The methodology introduced in this paper is innovative, leveraging a latent diffusion framework specifically tailored for symbolic music generation. The PhraseVAE component effectively compresses polyphonic note sequences into a compact latent representation, addressing the challenges of long sequences and limited context. The PhraseLDM builds on this representation to generate full songs in a single pass, which is a significant departure from traditional autoregressive models. The approach is well-structured, and the authors provide a clear rationale for their design choices, although further details on the training process and hyperparameter tuning would enhance the understanding of the methodology.
The experimental section demonstrates the capabilities of the proposed models through various metrics, including musical quality and generation diversity. The authors report that their framework can generate complete songs quickly while maintaining coherence and structure, which is a notable achievement. However, the paper would benefit from a more extensive comparison with existing state-of-the-art models to substantiate the claims of superiority in musical quality and efficiency.
The paper lacks sufficient implementation details that would allow for easy reproduction of the results. Key aspects such as the dataset used, specific training procedures, and evaluation metrics are not thoroughly detailed. Providing a code repository or supplementary materials would significantly improve the reproducibility of the results.
One limitation of the study is the lack of a comprehensive evaluation against a broader range of existing symbolic music generation models.
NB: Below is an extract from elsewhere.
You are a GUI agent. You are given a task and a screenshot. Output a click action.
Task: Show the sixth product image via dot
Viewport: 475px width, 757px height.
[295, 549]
Additionally, the reliance on a single latent representation may not capture all the nuances of music composition, potentially limiting the expressiveness of the generated pieces. The authors also do not address how the model performs with different genres or styles of music.
The proposed framework has the potential to significantly influence the field of symbolic music generation, encouraging researchers to explore phrase-level modeling over traditional note-attribute approaches. This could lead to advancements in music composition tools, AI-assisted music creation, and educational applications in music theory. The implications of generating high-quality music efficiently could also extend to various entertainment and media industries. The main contribution of this paper is the introduction of PhraseVAE and PhraseLDM, which provide a novel latent diffusion approach for full-song multitrack symbolic music generation. This work represents a significant advancement in addressing the limitations of existing models, particularly in handling long sequences and maintaining musical coherence, thereby paving the way for future research in the domain.